[start Records shown]
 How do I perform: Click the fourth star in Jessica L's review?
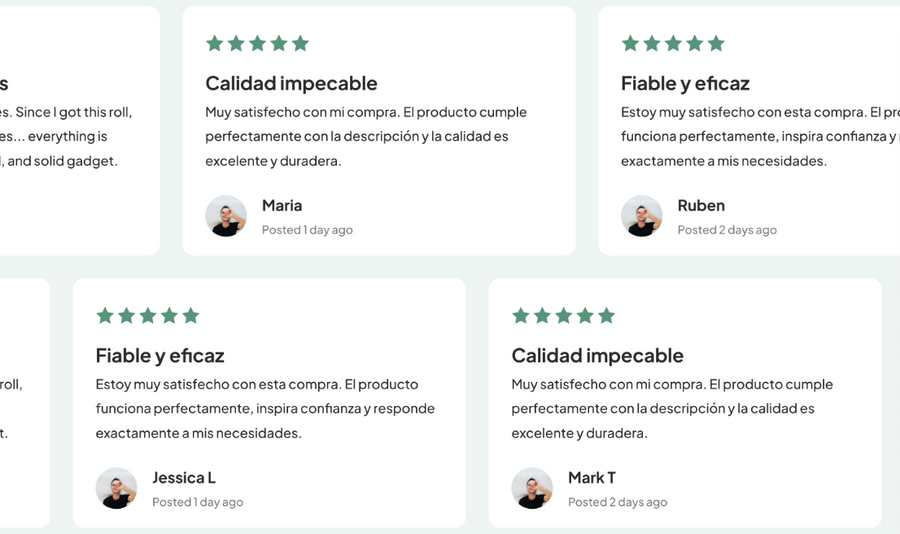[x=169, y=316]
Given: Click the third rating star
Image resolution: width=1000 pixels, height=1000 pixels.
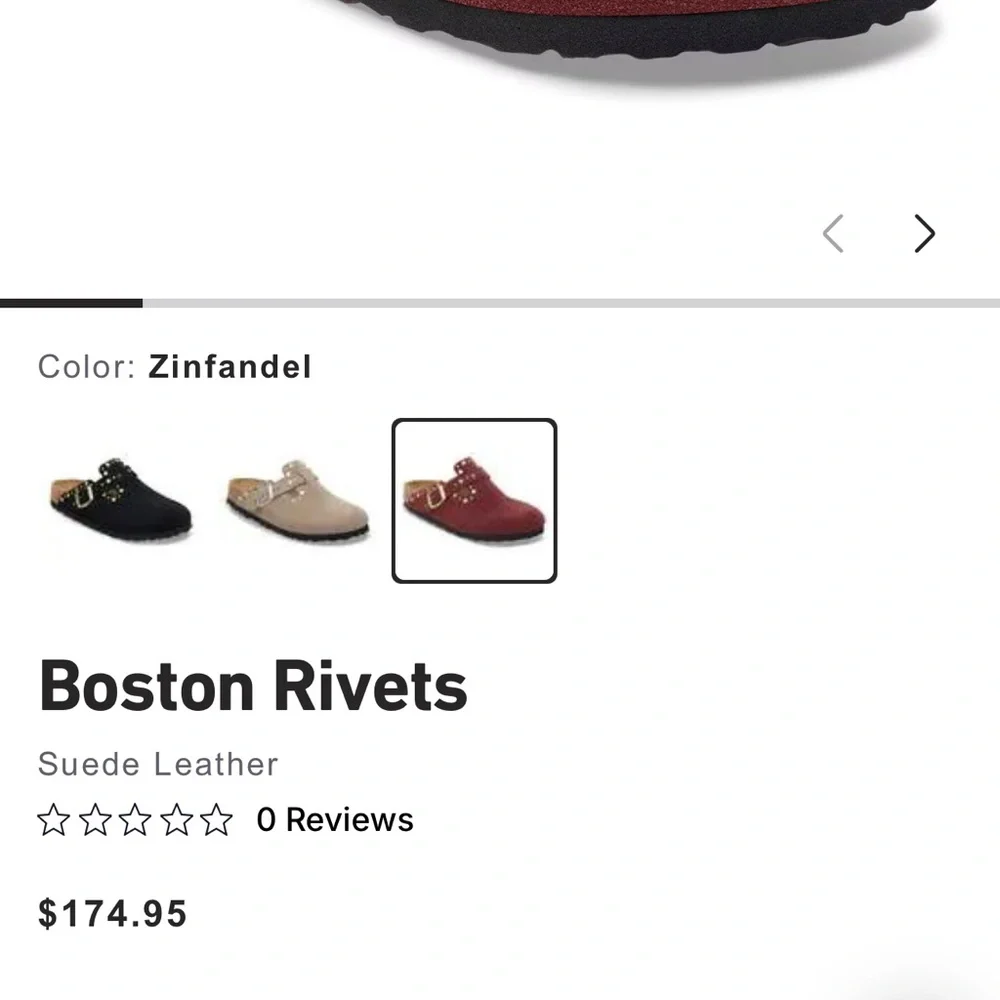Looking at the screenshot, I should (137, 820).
[end Records shown]
• What is expected: In the listing, starting with the line that contains "Given: Click the third rating star" and going on through the end of the listing, substitute "star icon" for "rating star" and change nothing else. Give only those lines, and leave the pictures out of your answer.

• Exercise output:
Given: Click the third star icon
Image resolution: width=1000 pixels, height=1000 pixels.
Looking at the screenshot, I should (137, 820).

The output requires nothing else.